Amazon Dash Aims to Be a Push-Button Substitute for the Supply Run

Amazon has built a booming business of making it easy to buy things online. It has a patented one-click ordering mechanism. It offers subscription-style services. And on Tuesday, Amazon unveiled a pilot program that allows customers to order items with the push of a single physical button.

But what is perhaps more important than the button is the underlying technology, which is not just about letting people order things easily, but also largely about letting them reorder things easily.

The program, Amazon Dash, is a partnership with a handful of consumer brands like Bounty, Gillette and Tide — made by companies that offer “important things you always run low on,” such as paper towels and razor blades. Press a button on a small, pill-shaped device connected to Wi-Fi and receive a bottle of laundry detergent on your doorstep two days later.

Amazon’s theory is that it is simple to press a Tide-branded button stuck to your washing machine when you are running low on detergent. You might forget to reorder detergent later on, when you’re not staring at the spin cycle.

Amazon’s move is important, if not a bit outrageous. After seeing single-purpose hardware built just for ordering more toilet paper, some people on Twitter wondered if Amazon Dash was an early April Fools’ Day prank. (Amazon confirmed it is a real product.)

Buried in Amazon’s release documentation is a description of the Dash Replenishment Service, or D.R.S., a way to build reordering products from Amazon directly into household devices.

For example, Whirlpool, one of Amazon’s test partners, will soon offer a washing machine that detects when you are running low on detergent and automatically order a new box for you from Amazon. Quirky, the online retail and manufacturing start-up, will sell a smart coffee pot that can reorder beans from Amazon before you run out. The idea with Dash is that the coffee pot will order beans, coffee filters and a water filter — and be able to measure the use of all three and order each one separately when needed.

Initially, the program will pair with only a few device makers that plan to build the replenishment service into their products.

But Amazon’s description serves as a call to arms for developers, a bet that the future of at least some of Amazon’s retail operations will rely on the proliferation of interconnected smart devices, the so-called Internet of Things. In short: The more connected devices there are hooked up to D.R.S., the more people may avoid their local grocery store and order their everyday items from Amazon instead.

This is classic Amazon business strategy. The company makes little to no money on some projects, like sales of its Kindle Fire tablet, but instead pushes it as a portal for customers to order more things like books, movies and music from Amazon. Similarly, while Amazon would most likely not make money on device sales from partner manufacturers, it could see increased demand through automated ordering.

There is another added benefit. Amazon is one of the world’s largest data-driven retailers, collecting huge amounts of information on the things we buy and how often we buy them. If Amazon’s connected devices service takes off, it could provide the company with much more data on the types of things we regularly shop for.

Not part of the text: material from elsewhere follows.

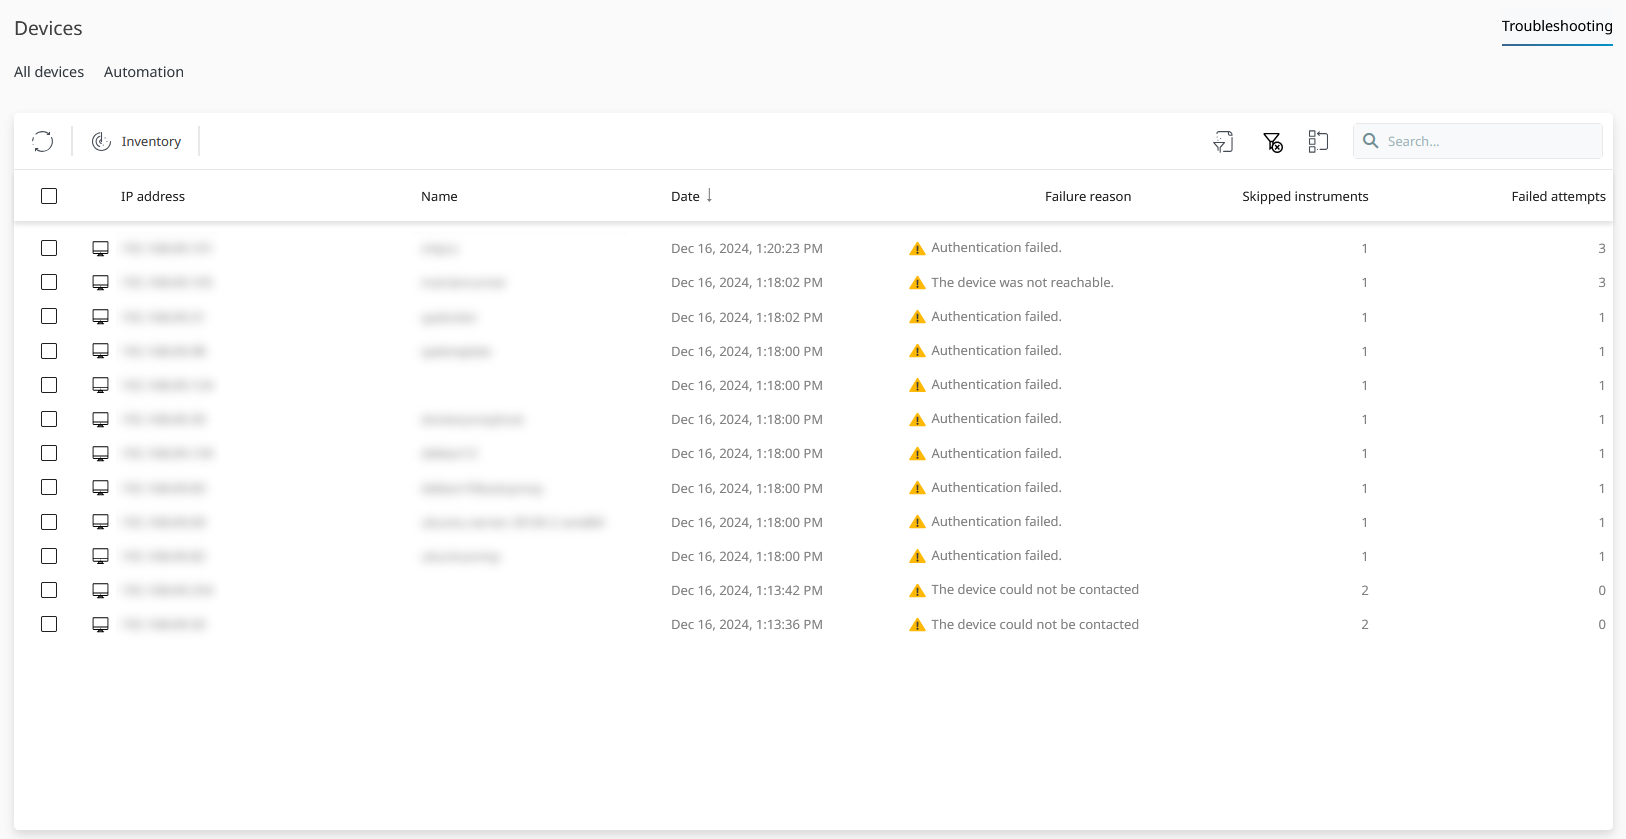Switch to the All devices tab
Viewport: 1626px width, 839px height.
[x=49, y=72]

Of course, all this is a long way from coming to fruition, if it ever does. Amazon Dash is invite-only at the moment, and Internet-connected devices have yet to catch on in the mainstream.

Still, Amazon’s ambitions seem large. The company says it wants to work with device makers of all sizes, from Maytag to inventors tinkering in the garage. For now, the partners are limited, but the company said the service will be publicly available in the fall.